# Activated carbon used in making Honey Oil Recipe



## MrGrulla (Dec 29, 2011)

An except from a Honey Oil recipe stated that after making a solution containing purified cannabis oil with ten times the volume of alcohol, to...

"Place an amount of granulated activated charcoal(Norit) equal to half the weight of the oil is added to the solution"

and then drained and alcohol removed.

Question: Doesn't the activated carbon also remove some amount of the desired chemicals?  It seems to remove most everything else it comes in contact with.


----------



## Hushpuppy (Dec 31, 2011)

That is a good question since activated carbon removes most smells and contaminants which are larger molecules than the cannabinoids. I would assume that the removal of contaminants is the purpose of using carbon this way. It may be that the cannabinoids are small enough that they don't attach to the carbon and are then preserved in the solution.
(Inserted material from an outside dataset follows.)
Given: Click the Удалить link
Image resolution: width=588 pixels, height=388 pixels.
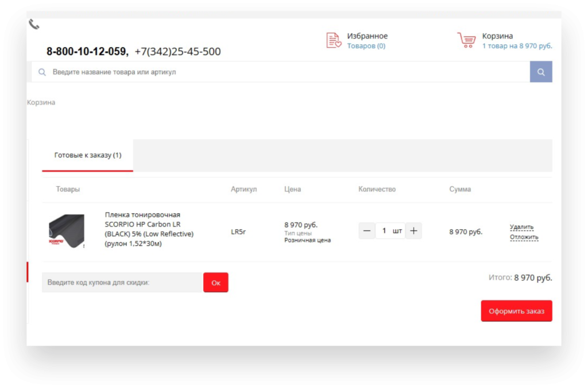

However, I am only speculating here(an educated guess) as I have little knowledge of this subject.


----------



## Graywolf (Jan 2, 2012)

MrGrulla said:
			
		

> An except from a Honey Oil recipe stated that after making a solution containing purified cannabis oil with ten times the volume of alcohol, to...
> 
> "Place an amount of granulated activated charcoal(Norit) equal to half the weight of the oil is added to the solution"
> 
> ...


 
Yes it does remove desirable constituets as well.


----------